* **Task requirements**
1) Duplicate the stretch of the figure legend from "Dopamine (DA) responses" through "mixed linear models.".
2) List every receptor antagonist named in the figure legend, each with its concentration.
3) According to the figure legend, how is the mice's exposure to the cues shown in the graphs?

* **Extract**
★ ★ ★ ★
Dopamine (DA) responses to the saline- and cocaine-associated cues in the PFC on day 4 after cocaine place conditioning with pharmacological manipulation. In another group of animals, DA levels were determined on day 4 by in vivo microdialysis following cocaine conditioning as shown in Figure 2A. DA responses to the saline (A–D)- and cocaine (E–H)-associated cues in mice that received infusion of Ringer’s solution (A, E), the D1 receptor antagonist SCH23390 (10 µM) (B, F), the D2 receptor antagonist raclopride (10 µM) (C, G), or the ionotropic glutamate receptor antagonists CNQX (10 µM) plus 3-2-Cpp (30 µM) (D, H) into the PFC during conditioning (day 1–3). Exposure of mice to the cues is indicated with black bars. Data represent mean ± SEM. The number of mice is indicated in each graph. *P < .05, **P < .01, ***P < .001 vs the basal levels of DA; mixed linear models.

Figure 4.
★ ★ ★ ★
* **Data supplied**
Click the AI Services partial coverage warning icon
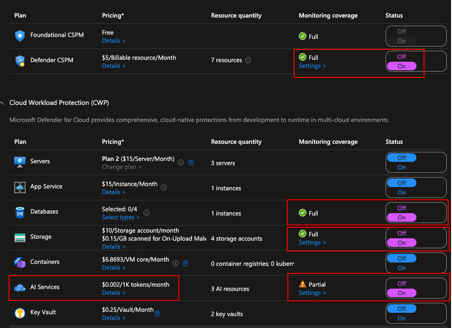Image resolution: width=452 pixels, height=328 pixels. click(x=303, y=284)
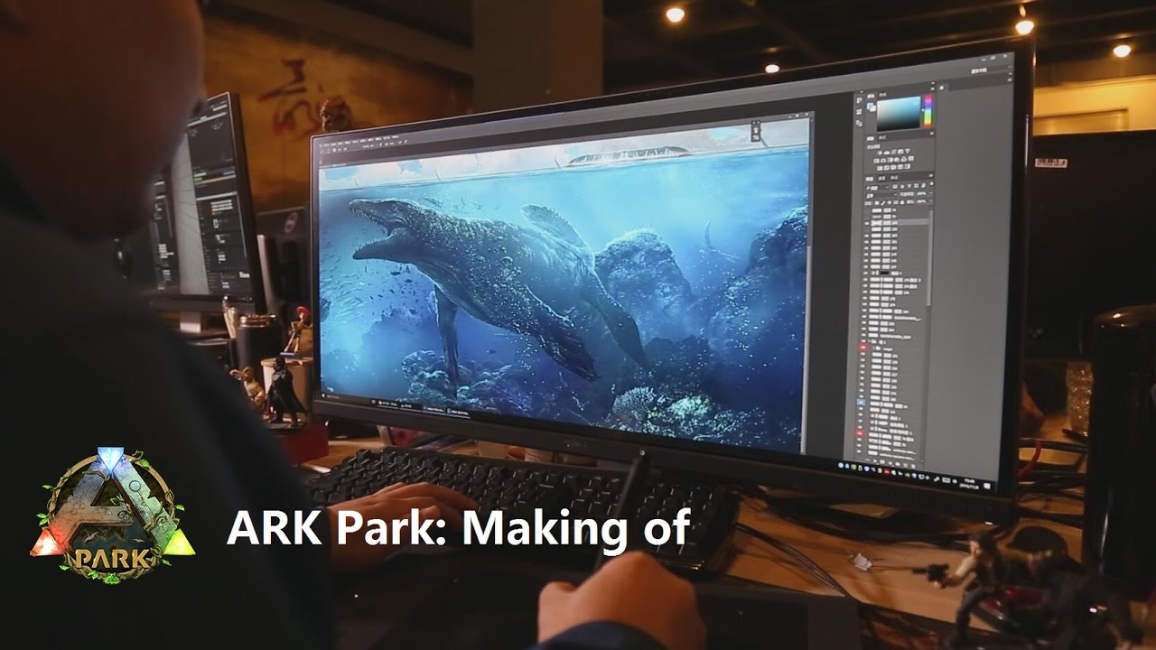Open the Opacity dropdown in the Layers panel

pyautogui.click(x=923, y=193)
★ ★ ★ ★
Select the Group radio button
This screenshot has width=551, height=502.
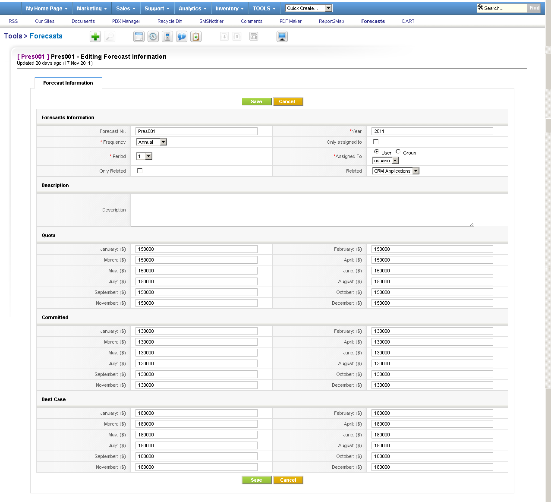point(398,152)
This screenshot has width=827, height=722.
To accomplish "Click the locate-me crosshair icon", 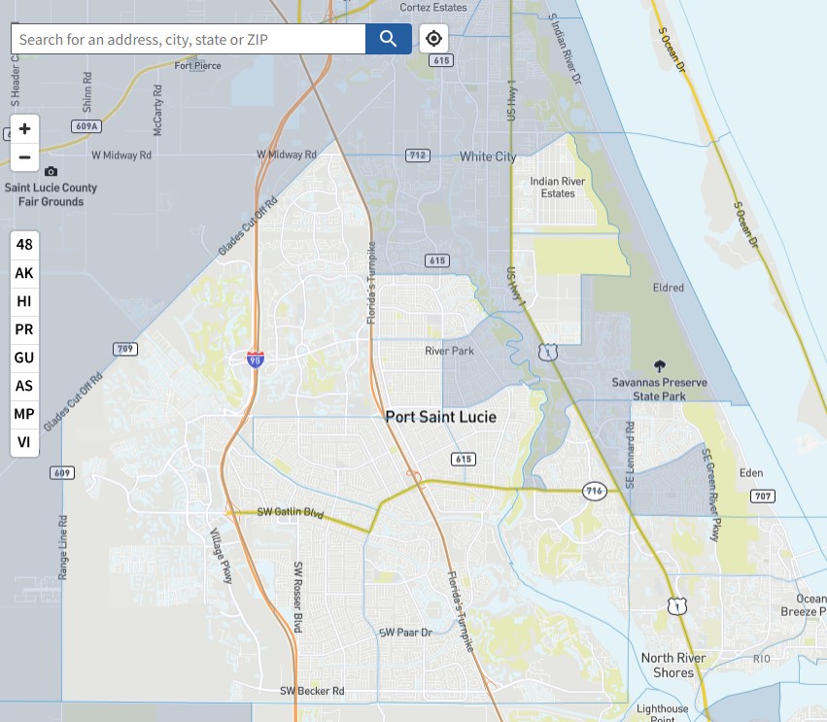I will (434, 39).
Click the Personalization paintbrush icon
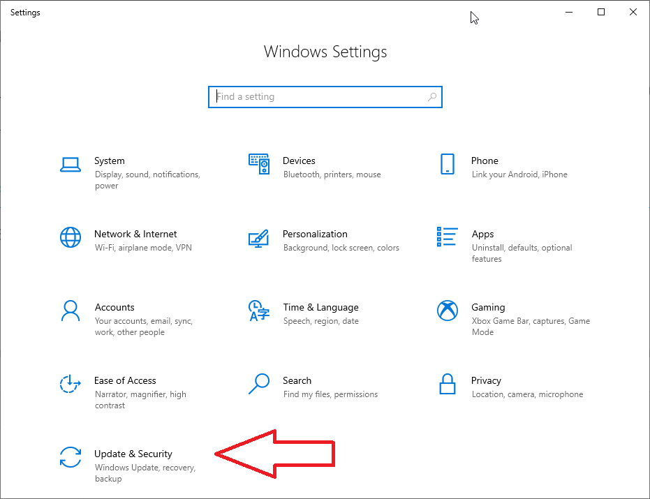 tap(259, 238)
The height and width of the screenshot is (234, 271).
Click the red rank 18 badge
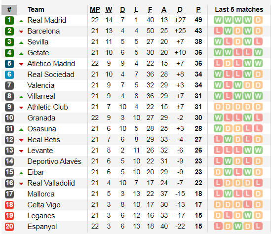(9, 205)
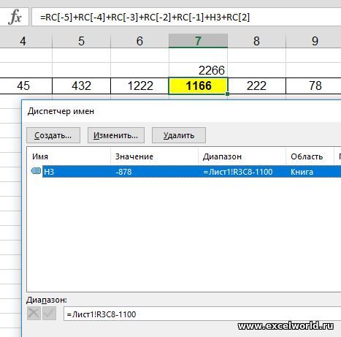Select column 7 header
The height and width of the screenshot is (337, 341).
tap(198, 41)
★ ★ ★ ★
* **Answer set**
1)
Dopamine (DA) responses to the saline- and cocaine-associated cues in the PFC on day 4 after cocaine place conditioning with pharmacological manipulation. In another group of animals, DA levels were determined on day 4 by in vivo microdialysis following cocaine conditioning as shown in Figure 2A. DA responses to the saline (A–D)- and cocaine (E–H)-associated cues in mice that received infusion of Ringer’s solution (A, E), the D1 receptor antagonist SCH23390 (10 µM) (B, F), the D2 receptor antagonist raclopride (10 µM) (C, G), or the ionotropic glutamate receptor antagonists CNQX (10 µM) plus 3-2-Cpp (30 µM) (D, H) into the PFC during conditioning (day 1–3). Exposure of mice to the cues is indicated with black bars. Data represent mean ± SEM. The number of mice is indicated in each graph. *P < .05, **P < .01, ***P < .001 vs the basal levels of DA; mixed linear models.

2) SCH23390 (10 µM), raclopride (10 µM), CNQX (10 µM), 3-2-Cpp (30 µM)

3) It is indicated with black bars.